INSTRUCTIONS TO FOLLOW:
Which lines in the rows below contain the string "link"? Pull out each of those lines in full. Letter case counts.

[Stored dataset items]
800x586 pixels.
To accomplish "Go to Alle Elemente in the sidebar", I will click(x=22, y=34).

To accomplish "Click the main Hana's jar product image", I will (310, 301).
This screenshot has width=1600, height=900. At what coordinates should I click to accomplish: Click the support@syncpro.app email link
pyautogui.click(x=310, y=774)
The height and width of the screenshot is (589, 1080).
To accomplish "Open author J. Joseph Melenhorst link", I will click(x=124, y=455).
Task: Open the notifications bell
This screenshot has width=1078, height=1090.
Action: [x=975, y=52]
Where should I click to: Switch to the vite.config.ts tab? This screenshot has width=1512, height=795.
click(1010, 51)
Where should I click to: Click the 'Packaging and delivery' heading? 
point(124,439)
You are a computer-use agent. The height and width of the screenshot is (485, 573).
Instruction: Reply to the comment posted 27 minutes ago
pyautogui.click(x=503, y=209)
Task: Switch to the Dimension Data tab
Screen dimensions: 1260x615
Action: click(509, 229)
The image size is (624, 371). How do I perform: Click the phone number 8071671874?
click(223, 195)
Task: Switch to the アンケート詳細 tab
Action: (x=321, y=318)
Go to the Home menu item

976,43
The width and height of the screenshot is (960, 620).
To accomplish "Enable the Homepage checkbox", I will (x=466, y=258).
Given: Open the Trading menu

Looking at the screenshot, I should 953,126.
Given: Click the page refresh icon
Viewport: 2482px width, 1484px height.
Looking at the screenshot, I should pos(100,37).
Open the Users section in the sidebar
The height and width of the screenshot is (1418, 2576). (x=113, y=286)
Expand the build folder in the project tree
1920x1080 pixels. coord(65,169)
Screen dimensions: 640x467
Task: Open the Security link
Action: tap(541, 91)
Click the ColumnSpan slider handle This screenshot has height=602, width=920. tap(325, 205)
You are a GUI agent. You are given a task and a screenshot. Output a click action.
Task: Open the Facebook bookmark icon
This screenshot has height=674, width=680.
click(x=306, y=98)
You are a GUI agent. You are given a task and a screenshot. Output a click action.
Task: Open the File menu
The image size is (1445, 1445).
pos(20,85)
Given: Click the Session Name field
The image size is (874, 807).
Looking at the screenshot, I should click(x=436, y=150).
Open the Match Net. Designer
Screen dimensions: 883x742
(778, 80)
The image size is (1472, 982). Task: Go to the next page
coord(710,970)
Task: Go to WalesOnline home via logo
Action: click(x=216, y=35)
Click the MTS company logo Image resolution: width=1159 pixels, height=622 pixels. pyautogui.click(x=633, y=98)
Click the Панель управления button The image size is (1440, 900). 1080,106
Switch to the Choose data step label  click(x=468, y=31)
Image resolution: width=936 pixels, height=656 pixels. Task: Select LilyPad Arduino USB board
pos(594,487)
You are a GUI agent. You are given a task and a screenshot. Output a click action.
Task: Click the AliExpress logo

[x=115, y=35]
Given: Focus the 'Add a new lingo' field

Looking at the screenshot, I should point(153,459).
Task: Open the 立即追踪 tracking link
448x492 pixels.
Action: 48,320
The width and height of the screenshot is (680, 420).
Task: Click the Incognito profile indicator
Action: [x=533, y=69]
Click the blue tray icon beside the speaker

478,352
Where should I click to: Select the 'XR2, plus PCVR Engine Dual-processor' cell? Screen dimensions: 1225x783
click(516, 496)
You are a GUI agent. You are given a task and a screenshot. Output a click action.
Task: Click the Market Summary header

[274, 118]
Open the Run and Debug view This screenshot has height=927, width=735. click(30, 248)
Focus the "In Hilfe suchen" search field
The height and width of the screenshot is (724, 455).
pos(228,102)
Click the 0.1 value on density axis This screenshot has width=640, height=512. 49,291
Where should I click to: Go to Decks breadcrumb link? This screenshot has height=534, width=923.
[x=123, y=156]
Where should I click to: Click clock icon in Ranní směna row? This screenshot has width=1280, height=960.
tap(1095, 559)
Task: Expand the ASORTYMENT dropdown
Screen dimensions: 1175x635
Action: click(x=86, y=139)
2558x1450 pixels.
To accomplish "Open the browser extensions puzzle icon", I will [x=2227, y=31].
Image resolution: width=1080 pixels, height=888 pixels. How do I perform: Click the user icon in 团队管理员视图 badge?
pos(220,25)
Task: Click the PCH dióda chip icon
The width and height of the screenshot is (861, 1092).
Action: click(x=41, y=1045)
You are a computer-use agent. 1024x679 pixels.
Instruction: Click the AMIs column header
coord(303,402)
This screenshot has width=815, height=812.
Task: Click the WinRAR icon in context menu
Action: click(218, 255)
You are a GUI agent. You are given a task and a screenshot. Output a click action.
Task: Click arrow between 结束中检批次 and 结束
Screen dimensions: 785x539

THE RESPONSE:
This screenshot has width=1600, height=900. At what coordinates should I click to accomplish: Click the support@syncpro.app email link
To accomplish "Open author J. Joseph Melenhorst link", I will click(x=124, y=455).
Task: Open the Security link
Task: Open the 立即追踪 tracking link
Where should I click to: Go to Decks breadcrumb link? This screenshot has height=534, width=923.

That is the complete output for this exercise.